*** MATERIAL FOR THE TASK Section Begins ***

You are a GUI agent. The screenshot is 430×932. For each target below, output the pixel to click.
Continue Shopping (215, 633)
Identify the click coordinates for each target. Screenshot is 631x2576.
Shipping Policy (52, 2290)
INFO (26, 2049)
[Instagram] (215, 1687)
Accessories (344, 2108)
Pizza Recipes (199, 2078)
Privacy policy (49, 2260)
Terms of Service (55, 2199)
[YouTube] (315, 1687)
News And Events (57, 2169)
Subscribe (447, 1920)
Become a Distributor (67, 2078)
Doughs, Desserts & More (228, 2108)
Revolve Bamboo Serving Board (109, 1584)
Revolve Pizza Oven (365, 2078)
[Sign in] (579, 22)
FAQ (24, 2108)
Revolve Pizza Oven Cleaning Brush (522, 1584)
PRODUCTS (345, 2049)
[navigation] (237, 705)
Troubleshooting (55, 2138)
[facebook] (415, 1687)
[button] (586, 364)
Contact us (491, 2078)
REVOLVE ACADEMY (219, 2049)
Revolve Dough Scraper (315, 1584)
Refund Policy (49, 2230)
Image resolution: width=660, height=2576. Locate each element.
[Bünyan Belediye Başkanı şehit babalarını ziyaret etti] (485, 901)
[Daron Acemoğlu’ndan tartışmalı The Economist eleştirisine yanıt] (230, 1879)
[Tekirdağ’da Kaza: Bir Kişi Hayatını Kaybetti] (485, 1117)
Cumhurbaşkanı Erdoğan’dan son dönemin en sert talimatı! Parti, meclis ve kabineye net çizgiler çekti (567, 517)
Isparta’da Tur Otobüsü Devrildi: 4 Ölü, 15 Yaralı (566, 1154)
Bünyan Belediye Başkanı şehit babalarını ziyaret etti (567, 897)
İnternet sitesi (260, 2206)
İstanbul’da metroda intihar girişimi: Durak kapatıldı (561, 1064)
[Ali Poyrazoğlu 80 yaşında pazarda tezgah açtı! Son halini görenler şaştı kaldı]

*** MATERIAL FOR THE TASK Section Ends ***

When you reach the line containing "Terms of Service (55, 2199)" in the data above, start copying exactly, and stop after the line containing "Troubleshooting (55, 2138)".

Terms of Service (55, 2199)
[YouTube] (315, 1687)
News And Events (57, 2169)
Subscribe (447, 1920)
Become a Distributor (67, 2078)
Doughs, Desserts & More (228, 2108)
Revolve Bamboo Serving Board (109, 1584)
Revolve Pizza Oven (365, 2078)
[Sign in] (579, 22)
FAQ (24, 2108)
Revolve Pizza Oven Cleaning Brush (522, 1584)
PRODUCTS (345, 2049)
[navigation] (237, 705)
Troubleshooting (55, 2138)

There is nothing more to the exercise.